▶ _What the exercise asks_
Print the records below word for word, leaving out the pictures.

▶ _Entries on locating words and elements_
━━━━

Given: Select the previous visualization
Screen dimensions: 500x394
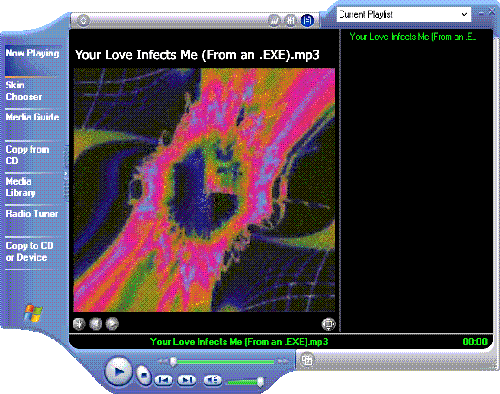Looking at the screenshot, I should click(x=96, y=324).
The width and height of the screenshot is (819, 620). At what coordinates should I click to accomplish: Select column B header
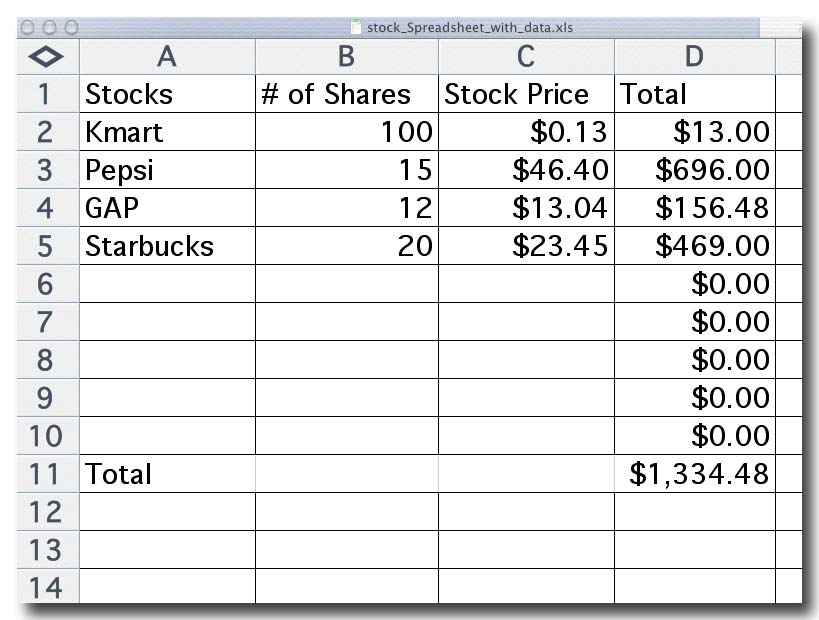click(346, 56)
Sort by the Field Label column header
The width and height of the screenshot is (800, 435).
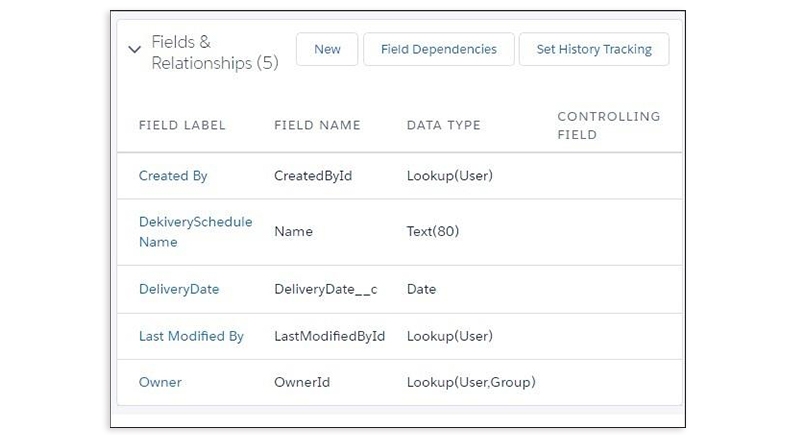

━━━━

▶ _Problem solution_
Given: Select the previous visualization
Screen dimensions: 500x394
Looking at the screenshot, I should click(x=96, y=324).
The width and height of the screenshot is (819, 620). At what coordinates should I click to accomplish: Select column B header
click(346, 56)
Sort by the Field Label column header
The width and height of the screenshot is (800, 435).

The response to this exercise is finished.